Perhaps they would have ruled differently had the law banned magazines with a capacity over 30 rounds. Those are somewhat unusual in my experience and maybe they wouldn’t be protected.
President Trump made 100% of all bump-stocks illegal. If you had one you had to destroy it or turn it in. The Supreme Court passed on hearing the case.
So, why does that matter how many units it affects?
I don’t have a particular dog in that race as I had no interest in owning a bump stock and I do not know whether or not they were in common use. However, I was not keen on the president of the United States making something illegal by fiat even if I’m ultimately indifferent to the outcome in this particular case.
However, in recent years the Supreme Court has ruled that the right to own a firearm for the purpose of self-defense is an individual right. This comes up in District of Columbia vs. Heller where residents challenged laws that banned all handguns save for those registered before 1975 and required rifles and shotguns to be stored unloaded and disassembled or with a trigger lock rendering them next to useless for self-defense. So the court overturned that law on the grounds that owning firearms for self-defense was a Constitutional right. And while the court maintained that there was not an unlimited right to own anything firearm related, it also stated that that the right applies to firearms commonly used by the militia. i.e. Those in common use for legal purposes.
I’m not an attorney, though I’ve watched plenty of Law & Order, so I can’t give you a good explanation like a real lawyer could.

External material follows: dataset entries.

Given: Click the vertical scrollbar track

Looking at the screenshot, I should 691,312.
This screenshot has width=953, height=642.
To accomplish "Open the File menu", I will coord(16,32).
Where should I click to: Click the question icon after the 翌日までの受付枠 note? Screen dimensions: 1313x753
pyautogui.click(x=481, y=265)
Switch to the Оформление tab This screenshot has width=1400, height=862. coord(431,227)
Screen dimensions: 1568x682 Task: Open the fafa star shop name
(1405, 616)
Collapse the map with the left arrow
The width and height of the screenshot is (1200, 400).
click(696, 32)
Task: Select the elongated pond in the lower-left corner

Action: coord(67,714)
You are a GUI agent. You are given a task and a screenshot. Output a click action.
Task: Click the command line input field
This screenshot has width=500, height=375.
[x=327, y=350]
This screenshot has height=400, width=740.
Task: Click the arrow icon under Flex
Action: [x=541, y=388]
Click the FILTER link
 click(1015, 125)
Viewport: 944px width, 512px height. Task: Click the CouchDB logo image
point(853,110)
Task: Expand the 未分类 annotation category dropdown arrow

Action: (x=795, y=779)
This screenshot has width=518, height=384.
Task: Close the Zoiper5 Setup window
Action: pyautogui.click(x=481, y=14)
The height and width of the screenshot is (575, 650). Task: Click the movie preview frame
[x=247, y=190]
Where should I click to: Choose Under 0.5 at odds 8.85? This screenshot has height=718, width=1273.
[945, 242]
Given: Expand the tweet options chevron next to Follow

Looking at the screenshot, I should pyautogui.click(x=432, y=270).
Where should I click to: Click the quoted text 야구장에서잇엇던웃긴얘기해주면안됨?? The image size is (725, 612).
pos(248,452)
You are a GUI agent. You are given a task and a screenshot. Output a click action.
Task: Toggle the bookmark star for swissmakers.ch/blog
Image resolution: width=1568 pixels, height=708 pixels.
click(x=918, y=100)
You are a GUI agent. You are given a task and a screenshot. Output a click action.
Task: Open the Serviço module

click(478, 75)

But it follows that if one has a right to own a firearm for self-defense then that includes access to magazines, ammunition, scopes, etc., etc. California arbitrarily declared anything over 10 rounds to be a high capacity magazine at a time when 15+ was pretty standard. i.e. In common use for lawful purposes.
Do you think that having firearms with 10-round magazines in them ever makes people more safe? I suspect that in your case, the answer would be “no”. But if you concede that having a firearm with a 10-round magazine in it does in some circumstances make people more safe–that is, that having guns sometimes gives people the opportunity to defend themselves against illegal and violent attacks that immediately threaten them with death or grievous bodily harm–then it’s hard to see how you can say that a magazine that holds 15 rounds or 19 rounds instead of 10 rounds is not thereby that much more useful in self-defense; and also is so much more dangerous than a gun with a 10-round magazine that it must be banned, even for law-abiding people with clean records.
We are not talking about the difference between pistols and hand grenades or surface-to-air missiles. If someone can’t be trusted with a gun with a 15-round magazine in it, they can’t be trusted with a gun with a 10-round magazine, either. If they can be trusted with a gun with a 10-round magazine, then they can be trusted with a gun with a 15-round magazine or a 20-round magazine.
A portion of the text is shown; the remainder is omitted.